Tuesday, October 4, 2011

Pleading the Fifth

Anwar al-Awlaki, an American citizen, was assassinated by the Obama Administration in Yemen on 30 September 2011. Mr. al-Awlaki was suspected of inciting terrorism but had never been put on trial or convicted of a crime. He was innocent until proven guilty. The U.S. government's willingness to assassinate one of its own citizens is indefensible. The Fifth Amendment to the Constitution guarantees every accused criminal the right to due process of law. The Fifth Amendment is part of the Bill of Rights—inalienable rights, not privileges or legal niceties—due to every citizen of this country, regardless of what crimes he or she supposedly committed. Due process includes the right to a fair trial; it is also your right not to incriminate yourself under oath. We hold those rights so sacred that police officers are required by law to remind you of them before they arrest you. How ironic, then, that in this case the Fifth Amendment was violated so casually by the U.S. government, and without public protest. The Obama Administration has apparently determined that it can dispense with a citizen’s right to due process if he’s supposedly a bad man. It has made itself judge, jury, and executioner. What the government seems to have forgotten is that neither the President, nor anyone else, can determine which Constitutional rights citizens enjoy or which must be honored. The President is duty-bound to uphold them all. In the United States, citizens do not live at the mercy of their government; we are the government.

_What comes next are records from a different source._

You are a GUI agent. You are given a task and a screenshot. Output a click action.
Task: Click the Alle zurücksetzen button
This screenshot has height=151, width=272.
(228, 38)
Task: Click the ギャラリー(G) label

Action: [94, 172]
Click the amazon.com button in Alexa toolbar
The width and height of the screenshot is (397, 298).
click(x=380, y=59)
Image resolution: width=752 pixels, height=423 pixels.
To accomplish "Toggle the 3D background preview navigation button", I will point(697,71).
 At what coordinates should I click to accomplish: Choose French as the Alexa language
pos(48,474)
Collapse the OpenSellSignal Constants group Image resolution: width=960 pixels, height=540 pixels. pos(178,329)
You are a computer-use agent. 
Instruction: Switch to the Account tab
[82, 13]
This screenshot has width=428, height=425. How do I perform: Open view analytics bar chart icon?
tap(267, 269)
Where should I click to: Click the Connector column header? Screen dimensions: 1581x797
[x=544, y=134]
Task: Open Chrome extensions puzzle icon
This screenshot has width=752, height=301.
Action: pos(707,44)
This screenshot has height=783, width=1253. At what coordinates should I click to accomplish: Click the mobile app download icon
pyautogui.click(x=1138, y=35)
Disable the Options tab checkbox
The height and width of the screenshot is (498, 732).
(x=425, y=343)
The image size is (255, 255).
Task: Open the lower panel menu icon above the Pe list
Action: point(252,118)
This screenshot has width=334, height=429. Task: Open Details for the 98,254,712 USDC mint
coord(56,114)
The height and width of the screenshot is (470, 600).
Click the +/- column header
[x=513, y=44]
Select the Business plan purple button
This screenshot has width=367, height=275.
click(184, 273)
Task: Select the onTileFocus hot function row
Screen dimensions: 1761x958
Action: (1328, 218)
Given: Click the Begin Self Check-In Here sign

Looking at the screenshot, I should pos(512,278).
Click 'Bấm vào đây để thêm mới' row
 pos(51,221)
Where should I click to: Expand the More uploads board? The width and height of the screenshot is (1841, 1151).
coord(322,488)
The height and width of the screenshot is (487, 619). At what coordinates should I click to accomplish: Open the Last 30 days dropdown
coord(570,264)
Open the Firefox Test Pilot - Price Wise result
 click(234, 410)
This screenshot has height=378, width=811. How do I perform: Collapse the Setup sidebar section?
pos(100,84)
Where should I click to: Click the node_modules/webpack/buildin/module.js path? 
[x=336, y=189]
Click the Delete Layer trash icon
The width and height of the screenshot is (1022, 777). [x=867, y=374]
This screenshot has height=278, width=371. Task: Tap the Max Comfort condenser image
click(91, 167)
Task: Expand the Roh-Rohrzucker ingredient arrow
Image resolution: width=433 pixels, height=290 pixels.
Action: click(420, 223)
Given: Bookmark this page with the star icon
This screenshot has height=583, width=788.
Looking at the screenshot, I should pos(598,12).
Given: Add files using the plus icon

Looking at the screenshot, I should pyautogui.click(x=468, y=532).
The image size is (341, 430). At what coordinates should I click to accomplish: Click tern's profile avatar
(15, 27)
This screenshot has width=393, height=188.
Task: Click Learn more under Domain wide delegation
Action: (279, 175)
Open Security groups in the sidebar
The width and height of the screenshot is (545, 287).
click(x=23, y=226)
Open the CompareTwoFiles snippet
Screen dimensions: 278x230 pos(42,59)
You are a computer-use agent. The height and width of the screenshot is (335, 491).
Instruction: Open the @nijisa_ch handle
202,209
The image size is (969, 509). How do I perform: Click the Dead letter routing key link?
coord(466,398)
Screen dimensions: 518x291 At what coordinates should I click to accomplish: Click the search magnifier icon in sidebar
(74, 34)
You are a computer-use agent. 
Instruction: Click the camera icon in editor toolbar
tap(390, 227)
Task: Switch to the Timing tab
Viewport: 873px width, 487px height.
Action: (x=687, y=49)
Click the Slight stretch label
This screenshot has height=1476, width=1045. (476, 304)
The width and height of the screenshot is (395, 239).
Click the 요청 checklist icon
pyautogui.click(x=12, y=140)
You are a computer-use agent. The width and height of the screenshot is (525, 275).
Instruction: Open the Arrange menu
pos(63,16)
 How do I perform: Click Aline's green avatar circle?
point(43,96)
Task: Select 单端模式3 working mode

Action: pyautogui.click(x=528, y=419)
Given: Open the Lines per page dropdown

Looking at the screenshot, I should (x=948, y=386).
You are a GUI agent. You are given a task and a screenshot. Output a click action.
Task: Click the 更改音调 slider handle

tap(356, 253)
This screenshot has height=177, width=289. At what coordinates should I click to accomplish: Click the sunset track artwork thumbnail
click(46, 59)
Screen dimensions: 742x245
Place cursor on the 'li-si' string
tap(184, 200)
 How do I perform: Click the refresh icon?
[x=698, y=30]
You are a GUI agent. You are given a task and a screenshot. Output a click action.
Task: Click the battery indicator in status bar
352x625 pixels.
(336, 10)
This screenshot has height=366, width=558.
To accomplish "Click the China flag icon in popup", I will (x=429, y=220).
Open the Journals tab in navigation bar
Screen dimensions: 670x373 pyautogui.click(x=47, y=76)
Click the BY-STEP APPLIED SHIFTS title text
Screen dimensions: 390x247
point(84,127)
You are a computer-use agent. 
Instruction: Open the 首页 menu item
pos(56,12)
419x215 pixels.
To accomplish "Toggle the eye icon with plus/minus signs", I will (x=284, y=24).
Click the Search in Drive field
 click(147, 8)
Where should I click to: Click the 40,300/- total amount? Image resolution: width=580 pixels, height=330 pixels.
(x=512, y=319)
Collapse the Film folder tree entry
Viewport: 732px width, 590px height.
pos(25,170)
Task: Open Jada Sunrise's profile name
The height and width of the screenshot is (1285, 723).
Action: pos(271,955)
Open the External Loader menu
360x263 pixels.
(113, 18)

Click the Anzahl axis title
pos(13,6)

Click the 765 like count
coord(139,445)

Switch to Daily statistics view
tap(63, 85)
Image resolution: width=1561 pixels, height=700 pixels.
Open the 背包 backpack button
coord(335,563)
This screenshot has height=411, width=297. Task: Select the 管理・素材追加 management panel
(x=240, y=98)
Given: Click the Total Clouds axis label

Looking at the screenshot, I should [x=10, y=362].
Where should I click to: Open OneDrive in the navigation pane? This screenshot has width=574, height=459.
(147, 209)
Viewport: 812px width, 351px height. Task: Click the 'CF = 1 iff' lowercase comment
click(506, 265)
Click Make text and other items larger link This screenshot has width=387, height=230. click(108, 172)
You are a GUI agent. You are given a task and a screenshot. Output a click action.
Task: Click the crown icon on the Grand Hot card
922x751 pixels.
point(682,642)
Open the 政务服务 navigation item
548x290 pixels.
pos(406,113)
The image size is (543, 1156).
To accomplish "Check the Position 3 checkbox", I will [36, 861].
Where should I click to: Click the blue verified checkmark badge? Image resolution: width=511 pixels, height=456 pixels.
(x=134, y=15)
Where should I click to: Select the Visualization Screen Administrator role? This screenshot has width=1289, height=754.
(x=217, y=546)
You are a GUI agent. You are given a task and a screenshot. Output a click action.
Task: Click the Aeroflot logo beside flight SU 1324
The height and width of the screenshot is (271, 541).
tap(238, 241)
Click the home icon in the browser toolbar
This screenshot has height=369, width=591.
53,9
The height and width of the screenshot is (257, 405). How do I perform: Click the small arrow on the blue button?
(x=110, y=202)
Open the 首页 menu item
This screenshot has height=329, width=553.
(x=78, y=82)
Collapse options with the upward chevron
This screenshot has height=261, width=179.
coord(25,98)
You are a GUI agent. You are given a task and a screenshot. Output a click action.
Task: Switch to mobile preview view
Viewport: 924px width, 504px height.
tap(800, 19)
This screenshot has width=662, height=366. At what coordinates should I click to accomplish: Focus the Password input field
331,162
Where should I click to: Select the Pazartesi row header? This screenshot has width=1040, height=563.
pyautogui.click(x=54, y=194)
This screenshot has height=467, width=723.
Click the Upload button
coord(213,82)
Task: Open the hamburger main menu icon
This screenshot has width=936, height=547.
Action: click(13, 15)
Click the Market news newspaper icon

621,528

So why aren’t your elected representatives fuming about the Executive Branch’s violation of Mr. al-Awlaki’s (and, by extension, your) right to due process? Or why isn’t Congress moving to censure the Obama Administration for overreaching its Constitutionally limited powers? Probably because you and I don’t elect them to care about such things and won’t hold them responsible for not pursuing it. Why doesn’t the Supreme Court hold the Obama Administration accountable for violating Mr. al-Awlaki’s Fifth Amendment rights? No one has brought the case to them. Where are the conservatives on the Right who claim to love and uphold the Constitution? Their silence belies their rhetoric. And where are the defenders of civil liberties on the Left who claim to speak truth to power? Their silence also belies their rhetoric. Why isn’t there public outrage over the assassination of Mr. al-Awlaki? Perhaps because he was a Muslim with an Arabic name? American law does not discriminate on the basis of religion or ethnic heritage. Are we unmoved because Mr. al-Awlaki was a suspected terrorist? In the United States, you are innocent until proven guilty and even criminals have Constitutional rights. Is it because he was assassinated in faraway Yemen? It is not acceptable for the U.S. government to deny one of its citizens due process on American soil or anywhere else. More shockingly, maybe you and I are unfazed by the assassination of Anwar al-Awlaki because we didn’t even know that it happened. Ignorance is a scary prospect because the government can easily misinterpret silence as tacit permission. An even more frightening prospect is that if no one holds the U.S. government accountable for violating Mr. al-Awlaki’s Constitutional rights, no one is likely to hold the U.S. government accountable when it violates yours.

I still believe that in the United States of America you are innocent until proven guilty in a court of law by a jury of your peers. Apparently, in the case of Mr. al-Awlaki, the Obama Administration does not. Do you?